- The problem -
Range to output from the entries below: the line containing "Task: Collapse the DESKTOP-1J59E1T root node" through the line containing "Enable Worklog created". Set it down exactly, ends included, nothing else.

- Given information -

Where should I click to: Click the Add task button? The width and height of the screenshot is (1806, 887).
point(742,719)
...
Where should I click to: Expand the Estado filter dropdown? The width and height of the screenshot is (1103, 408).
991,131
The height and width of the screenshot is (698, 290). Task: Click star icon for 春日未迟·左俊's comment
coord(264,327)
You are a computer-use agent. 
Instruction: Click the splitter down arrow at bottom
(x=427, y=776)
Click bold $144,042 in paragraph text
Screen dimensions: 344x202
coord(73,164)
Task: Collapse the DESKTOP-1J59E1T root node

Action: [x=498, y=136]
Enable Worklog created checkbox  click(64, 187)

- Result of the exercise -
Task: Collapse the DESKTOP-1J59E1T root node

Action: [x=498, y=136]
Enable Worklog created checkbox  click(64, 187)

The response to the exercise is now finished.